• Text shown
DataQA turns this into a **two-phase RL challenge**:
1. **Identify** β€” systematically inspect corrupted data and pinpoint every planted issue
2. **Fix** β€” propose corrected values by reasoning about schema, constraints, and context
This creates a rich multi-step decision problem where agents must explore datasets strategically, distinguish subtle anomalies from noise, and reason about what the correct data should be.
## Environment API
| Endpoint | Method | Description |
|----------|--------|-------------|
| `/reset` | POST | Start a new episode with a corrupted dataset |
| `/step` | POST | Submit identified issues + proposed fixes |
| `/state` | GET | Get current episode state |
| `/health` | GET | Health check |
## Tasks
| Task | Issues | Difficulty | Domain | Description |
|------|--------|-----------|--------|-------------|
| `easy` | 6 | Beginner | HR/Employee data (21 rows) | Nulls, wrong types, duplicates, out-of-range, email-name mismatch, future dates |
| `medium` | 8 | Intermediate | E-commerce orders (31 rows) | Inconsistent totals, invalid categories, duplicate keys, wrong date formats, invalid country codes, future-date deliveries |
| `hard` | 10 | Advanced | ML experiment metadata (31 rows) | Data leakage signals, unreasonable GPU memory, impossibly fast training, SOTA-exceeding accuracy, timestamp ordering, whitespace-only fields |
| `alignment` | 12 | Expert | LLM alignment data (30 rows, NVIDIA HelpSteer) | See below |
| `moderation` | 10 | Expert | Content moderation (30 rows, OpenAI Moderation) | Mislabeled hate/violence, false positives on clean text, subset rule violations, label range errors |
**Difficulty progression**: Easy issues are individually obvious (empty fields, text in numeric columns). Medium issues require cross-column reasoning (total != qty * price) and set membership checks. Hard issues require ML domain knowledge (val_loss < train_loss = data leakage) and multi-row temporal reasoning.

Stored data
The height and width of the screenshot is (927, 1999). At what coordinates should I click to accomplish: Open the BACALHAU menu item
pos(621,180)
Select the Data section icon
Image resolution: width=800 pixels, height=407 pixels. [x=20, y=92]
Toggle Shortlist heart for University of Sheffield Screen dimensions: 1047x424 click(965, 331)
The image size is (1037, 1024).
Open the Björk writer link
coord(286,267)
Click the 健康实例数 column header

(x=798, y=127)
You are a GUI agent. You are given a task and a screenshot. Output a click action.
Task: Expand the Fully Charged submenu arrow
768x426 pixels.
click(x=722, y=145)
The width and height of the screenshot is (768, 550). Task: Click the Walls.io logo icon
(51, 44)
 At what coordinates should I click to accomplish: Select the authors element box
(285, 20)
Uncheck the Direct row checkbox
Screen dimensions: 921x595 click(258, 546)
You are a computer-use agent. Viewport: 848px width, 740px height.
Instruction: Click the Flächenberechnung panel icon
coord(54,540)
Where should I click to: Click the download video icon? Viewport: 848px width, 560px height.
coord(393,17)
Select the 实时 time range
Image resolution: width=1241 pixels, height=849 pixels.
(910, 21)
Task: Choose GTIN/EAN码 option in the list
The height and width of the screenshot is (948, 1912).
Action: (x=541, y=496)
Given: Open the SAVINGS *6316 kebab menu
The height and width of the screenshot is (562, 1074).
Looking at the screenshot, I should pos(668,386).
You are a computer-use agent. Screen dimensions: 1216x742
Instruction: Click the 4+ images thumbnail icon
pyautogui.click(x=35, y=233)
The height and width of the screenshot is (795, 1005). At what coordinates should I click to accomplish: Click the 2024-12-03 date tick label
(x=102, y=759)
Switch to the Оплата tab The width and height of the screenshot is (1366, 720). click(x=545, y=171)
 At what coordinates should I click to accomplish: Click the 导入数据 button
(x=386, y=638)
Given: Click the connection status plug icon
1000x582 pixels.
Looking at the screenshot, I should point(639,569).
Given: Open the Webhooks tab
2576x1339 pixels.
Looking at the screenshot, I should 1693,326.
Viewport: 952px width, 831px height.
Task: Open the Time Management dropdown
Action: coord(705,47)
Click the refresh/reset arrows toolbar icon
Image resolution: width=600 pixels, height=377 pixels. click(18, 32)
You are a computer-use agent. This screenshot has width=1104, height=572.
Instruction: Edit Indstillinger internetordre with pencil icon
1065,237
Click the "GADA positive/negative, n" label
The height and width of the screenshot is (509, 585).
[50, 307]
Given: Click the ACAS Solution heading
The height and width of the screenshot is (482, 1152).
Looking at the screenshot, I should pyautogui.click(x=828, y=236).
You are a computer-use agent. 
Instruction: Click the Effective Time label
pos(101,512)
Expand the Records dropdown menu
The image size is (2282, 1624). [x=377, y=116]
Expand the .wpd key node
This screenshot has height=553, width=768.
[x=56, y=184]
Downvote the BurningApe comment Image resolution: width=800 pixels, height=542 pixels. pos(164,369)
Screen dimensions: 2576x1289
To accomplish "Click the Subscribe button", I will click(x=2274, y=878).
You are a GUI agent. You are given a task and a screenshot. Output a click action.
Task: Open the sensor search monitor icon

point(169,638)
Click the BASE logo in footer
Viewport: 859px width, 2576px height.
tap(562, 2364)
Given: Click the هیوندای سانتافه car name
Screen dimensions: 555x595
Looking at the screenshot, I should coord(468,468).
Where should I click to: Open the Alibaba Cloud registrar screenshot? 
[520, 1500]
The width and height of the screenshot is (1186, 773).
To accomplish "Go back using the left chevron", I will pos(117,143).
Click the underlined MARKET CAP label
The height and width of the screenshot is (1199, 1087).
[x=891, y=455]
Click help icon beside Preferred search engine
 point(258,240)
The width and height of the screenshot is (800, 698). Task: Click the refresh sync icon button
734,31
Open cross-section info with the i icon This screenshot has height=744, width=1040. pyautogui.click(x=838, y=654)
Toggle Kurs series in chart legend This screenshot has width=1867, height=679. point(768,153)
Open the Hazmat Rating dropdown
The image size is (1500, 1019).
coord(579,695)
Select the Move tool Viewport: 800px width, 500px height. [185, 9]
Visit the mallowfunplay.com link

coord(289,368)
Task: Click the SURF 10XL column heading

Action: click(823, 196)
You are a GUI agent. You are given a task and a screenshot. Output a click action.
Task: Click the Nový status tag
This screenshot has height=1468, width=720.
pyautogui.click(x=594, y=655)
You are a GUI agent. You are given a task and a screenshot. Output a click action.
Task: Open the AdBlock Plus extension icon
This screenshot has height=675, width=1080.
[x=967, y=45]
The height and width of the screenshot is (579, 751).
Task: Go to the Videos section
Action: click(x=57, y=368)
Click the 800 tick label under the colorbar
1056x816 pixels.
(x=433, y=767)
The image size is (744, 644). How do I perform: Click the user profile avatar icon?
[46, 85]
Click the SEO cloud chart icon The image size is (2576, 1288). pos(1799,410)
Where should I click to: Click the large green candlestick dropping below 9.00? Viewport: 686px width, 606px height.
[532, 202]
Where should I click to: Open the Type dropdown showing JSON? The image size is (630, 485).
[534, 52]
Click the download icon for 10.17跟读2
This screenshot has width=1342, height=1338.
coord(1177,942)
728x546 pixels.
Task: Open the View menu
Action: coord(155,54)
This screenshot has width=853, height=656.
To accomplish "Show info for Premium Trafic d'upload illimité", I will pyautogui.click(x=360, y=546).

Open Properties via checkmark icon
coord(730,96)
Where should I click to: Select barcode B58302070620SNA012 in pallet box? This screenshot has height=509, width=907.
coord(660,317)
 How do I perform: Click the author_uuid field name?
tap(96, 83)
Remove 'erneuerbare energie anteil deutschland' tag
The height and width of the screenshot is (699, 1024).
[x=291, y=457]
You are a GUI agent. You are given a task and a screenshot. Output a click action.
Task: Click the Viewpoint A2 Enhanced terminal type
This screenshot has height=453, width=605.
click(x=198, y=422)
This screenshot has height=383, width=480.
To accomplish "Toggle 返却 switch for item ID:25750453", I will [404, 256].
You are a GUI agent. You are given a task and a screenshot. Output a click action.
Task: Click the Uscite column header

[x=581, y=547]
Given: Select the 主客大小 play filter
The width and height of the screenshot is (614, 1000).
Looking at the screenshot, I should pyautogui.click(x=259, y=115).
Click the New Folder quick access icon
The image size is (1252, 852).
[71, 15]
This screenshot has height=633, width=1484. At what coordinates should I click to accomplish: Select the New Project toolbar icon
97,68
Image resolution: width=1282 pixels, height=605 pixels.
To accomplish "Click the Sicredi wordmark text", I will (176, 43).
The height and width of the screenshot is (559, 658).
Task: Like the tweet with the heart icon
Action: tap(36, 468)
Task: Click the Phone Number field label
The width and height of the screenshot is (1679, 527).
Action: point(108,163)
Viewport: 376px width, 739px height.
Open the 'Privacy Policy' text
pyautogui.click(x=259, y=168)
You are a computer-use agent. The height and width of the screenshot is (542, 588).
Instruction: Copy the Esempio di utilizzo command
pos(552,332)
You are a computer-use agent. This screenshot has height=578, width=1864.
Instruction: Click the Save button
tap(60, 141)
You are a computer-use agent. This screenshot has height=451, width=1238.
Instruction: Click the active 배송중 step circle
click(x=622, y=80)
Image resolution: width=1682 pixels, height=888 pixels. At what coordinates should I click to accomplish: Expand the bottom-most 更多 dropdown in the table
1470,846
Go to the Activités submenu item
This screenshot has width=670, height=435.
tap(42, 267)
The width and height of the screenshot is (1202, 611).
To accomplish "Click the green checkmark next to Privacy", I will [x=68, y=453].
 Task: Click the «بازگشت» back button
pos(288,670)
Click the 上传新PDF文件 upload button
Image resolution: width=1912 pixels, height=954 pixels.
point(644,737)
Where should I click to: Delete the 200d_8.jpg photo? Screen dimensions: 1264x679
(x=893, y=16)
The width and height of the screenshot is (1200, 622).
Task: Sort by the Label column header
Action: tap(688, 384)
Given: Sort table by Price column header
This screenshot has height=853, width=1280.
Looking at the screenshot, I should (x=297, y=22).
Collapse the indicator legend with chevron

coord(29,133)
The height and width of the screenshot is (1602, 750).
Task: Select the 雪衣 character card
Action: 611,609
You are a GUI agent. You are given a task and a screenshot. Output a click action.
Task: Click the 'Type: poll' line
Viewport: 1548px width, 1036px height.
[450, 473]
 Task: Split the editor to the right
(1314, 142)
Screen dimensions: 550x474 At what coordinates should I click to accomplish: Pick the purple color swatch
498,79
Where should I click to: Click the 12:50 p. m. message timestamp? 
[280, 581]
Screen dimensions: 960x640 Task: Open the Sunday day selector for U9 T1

• What the task asks
Copy out the whole DataQA text above, word for word, with every character, table row, and line break kept the same.

• Answer box
DataQA turns this into a **two-phase RL challenge**:
1. **Identify** β€” systematically inspect corrupted data and pinpoint every planted issue
2. **Fix** β€” propose corrected values by reasoning about schema, constraints, and context
This creates a rich multi-step decision problem where agents must explore datasets strategically, distinguish subtle anomalies from noise, and reason about what the correct data should be.
## Environment API
| Endpoint | Method | Description |
|----------|--------|-------------|
| `/reset` | POST | Start a new episode with a corrupted dataset |
| `/step` | POST | Submit identified issues + proposed fixes |
| `/state` | GET | Get current episode state |
| `/health` | GET | Health check |
## Tasks
| Task | Issues | Difficulty | Domain | Description |
|------|--------|-----------|--------|-------------|
| `easy` | 6 | Beginner | HR/Employee data (21 rows) | Nulls, wrong types, duplicates, out-of-range, email-name mismatch, future dates |
| `medium` | 8 | Intermediate | E-commerce orders (31 rows) | Inconsistent totals, invalid categories, duplicate keys, wrong date formats, invalid country codes, future-date deliveries |
| `hard` | 10 | Advanced | ML experiment metadata (31 rows) | Data leakage signals, unreasonable GPU memory, impossibly fast training, SOTA-exceeding accuracy, timestamp ordering, whitespace-only fields |
| `alignment` | 12 | Expert | LLM alignment data (30 rows, NVIDIA HelpSteer) | See below |
| `moderation` | 10 | Expert | Content moderation (30 rows, OpenAI Moderation) | Mislabeled hate/violence, false positives on clean text, subset rule violations, label range errors |
**Difficulty progression**: Easy issues are individually obvious (empty fields, text in numeric columns). Medium issues require cross-column reasoning (total != qty * price) and set membership checks. Hard issues require ML domain knowledge (val_loss < train_loss = data leakage) and multi-row temporal reasoning.